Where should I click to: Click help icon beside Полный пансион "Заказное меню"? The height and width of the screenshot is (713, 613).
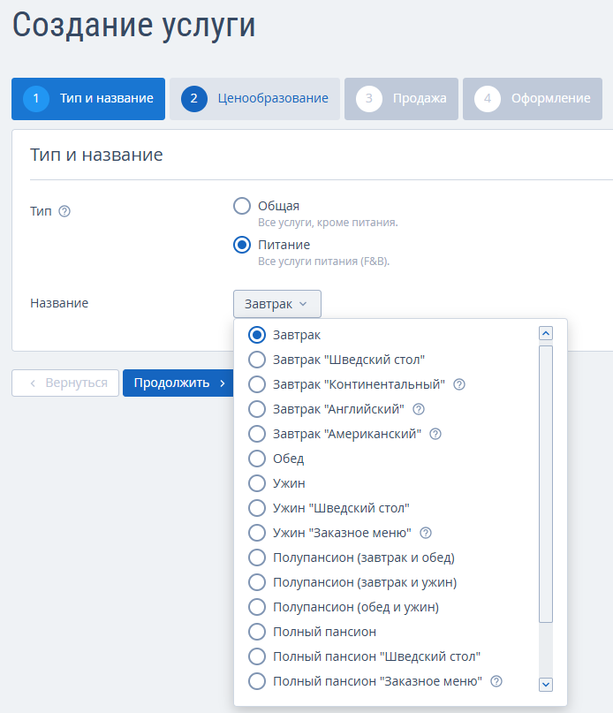coord(496,681)
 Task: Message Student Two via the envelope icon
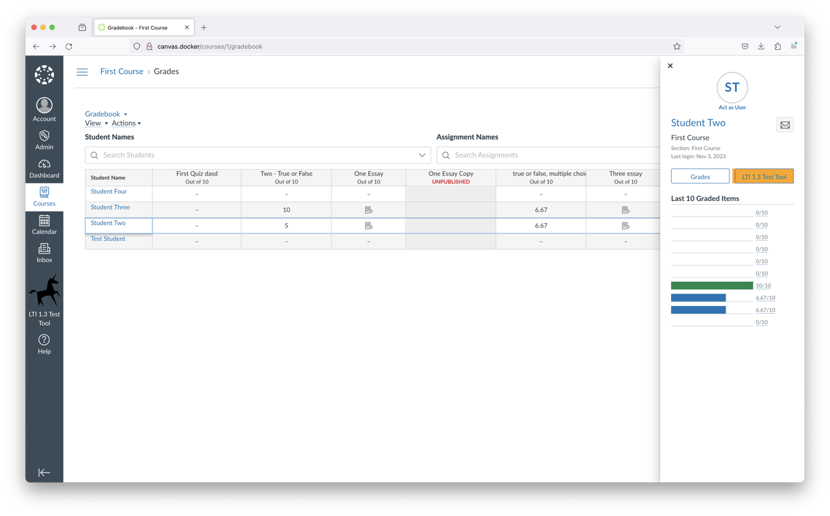[x=785, y=124]
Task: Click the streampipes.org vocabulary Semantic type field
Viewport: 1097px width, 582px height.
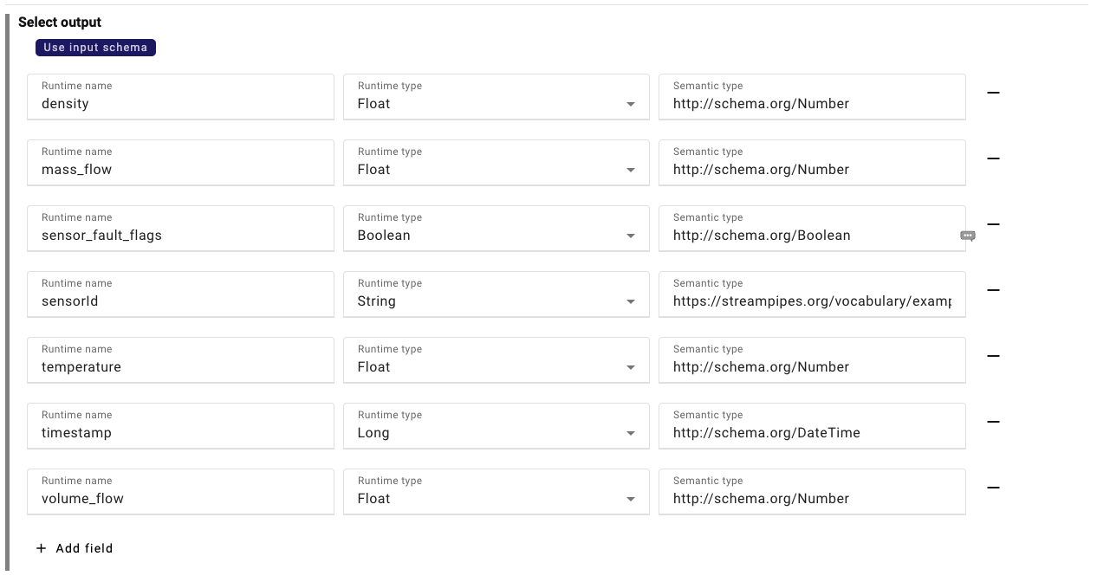Action: (811, 301)
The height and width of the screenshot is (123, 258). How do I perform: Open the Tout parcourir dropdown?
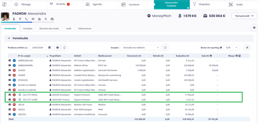point(244,16)
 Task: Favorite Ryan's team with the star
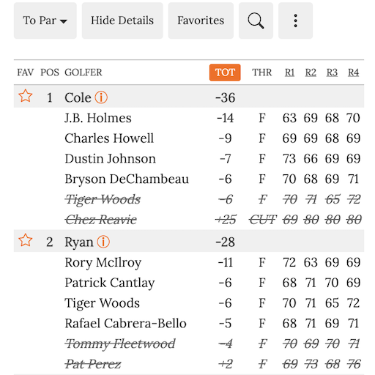(x=26, y=240)
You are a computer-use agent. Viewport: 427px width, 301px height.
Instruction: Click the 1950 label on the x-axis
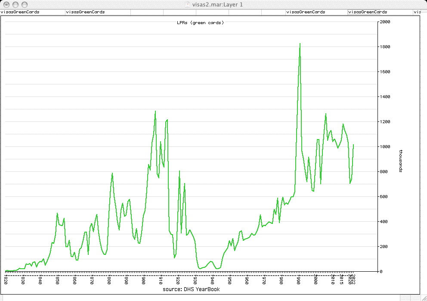230,280
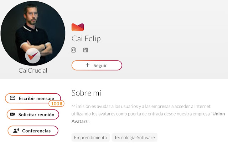228x144 pixels.
Task: Open the Instagram profile icon
Action: pyautogui.click(x=74, y=50)
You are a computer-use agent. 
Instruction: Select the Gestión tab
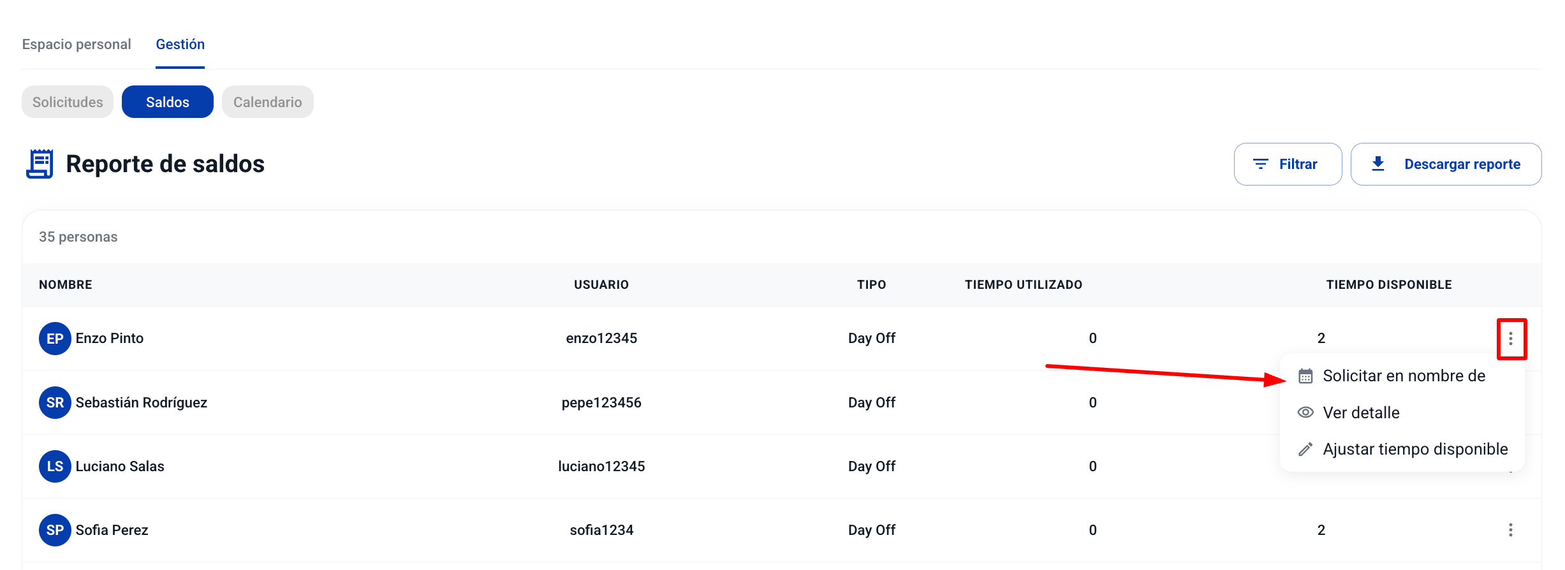click(x=180, y=45)
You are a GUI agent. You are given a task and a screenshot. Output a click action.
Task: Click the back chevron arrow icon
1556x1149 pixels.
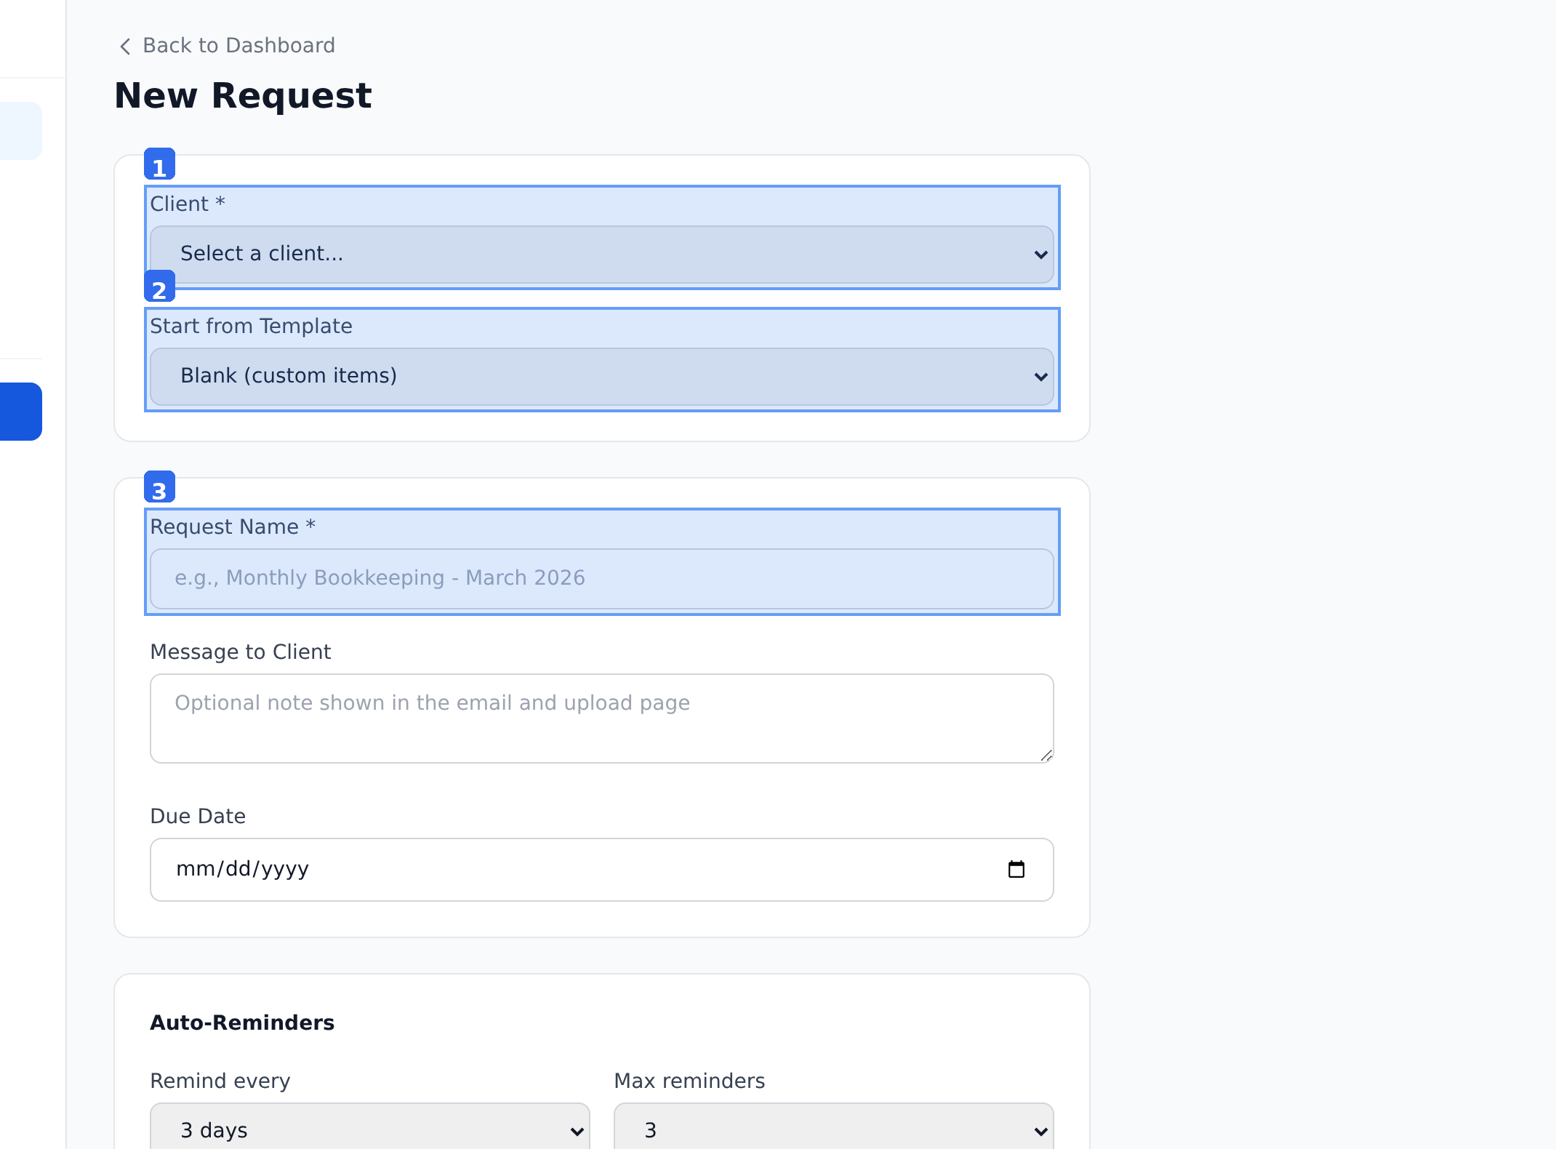coord(125,47)

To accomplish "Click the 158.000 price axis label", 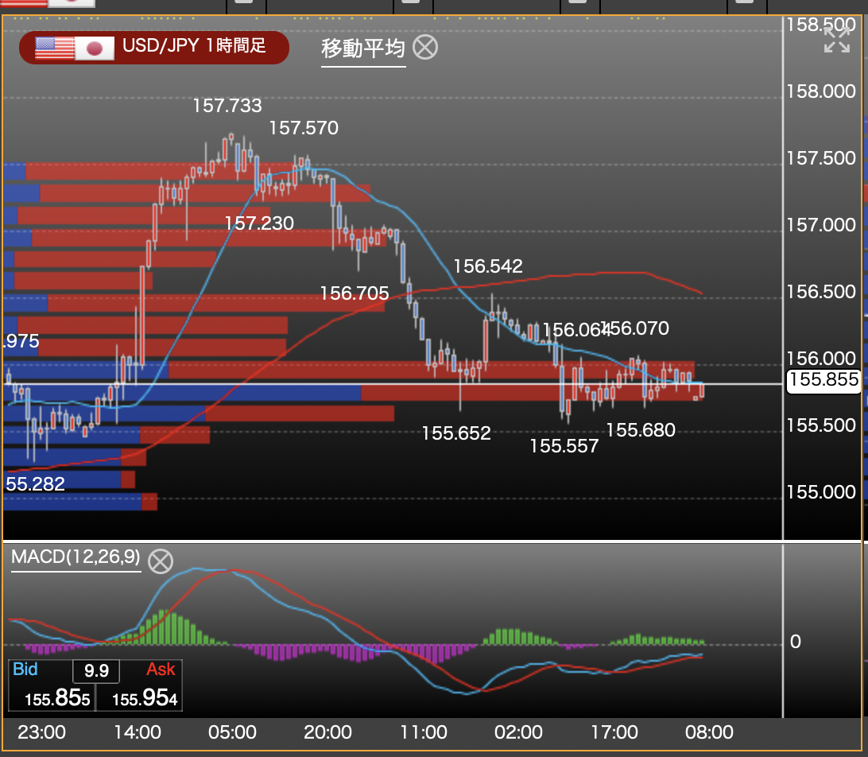I will [x=820, y=91].

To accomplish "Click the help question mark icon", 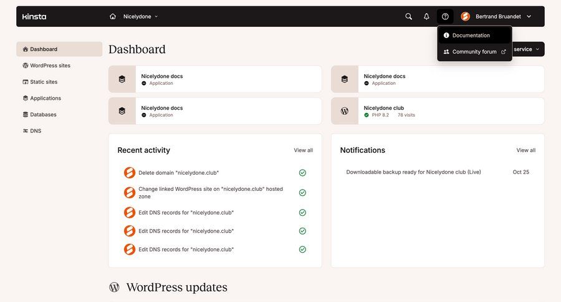I will click(445, 16).
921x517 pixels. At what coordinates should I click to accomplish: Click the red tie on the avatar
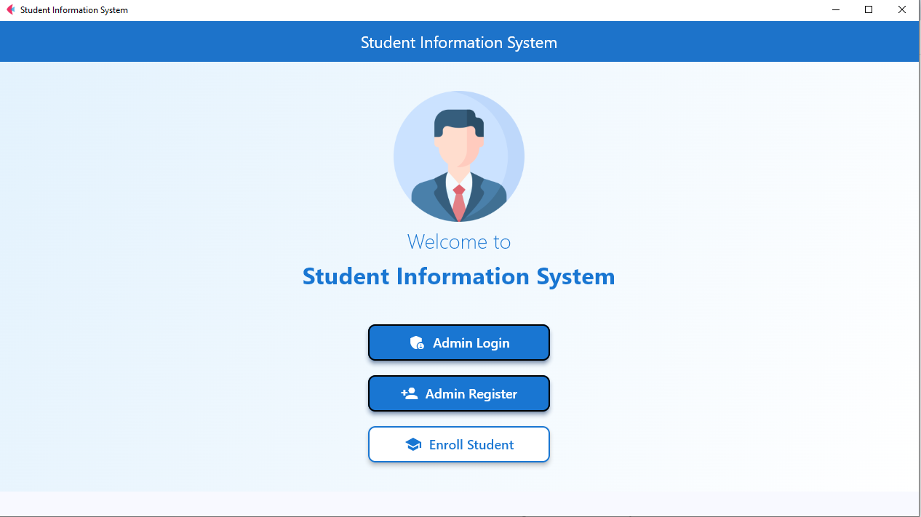(459, 202)
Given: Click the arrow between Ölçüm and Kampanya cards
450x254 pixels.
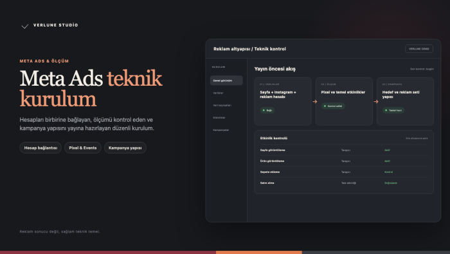Looking at the screenshot, I should click(376, 102).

### What this task involves
Pictures aside, write out verbatim every line from the first line of the material through the line holding "Task: Click the streampipes.org".

### Result of this task
Where should I click to: Click help icon beside Полный пансион "Заказное меню"? The height and width of the screenshot is (713, 613).
coord(496,681)
 Task: Message Student Two via the envelope icon
[x=785, y=124]
Task: Click the streampipes.org vocabulary Semantic type field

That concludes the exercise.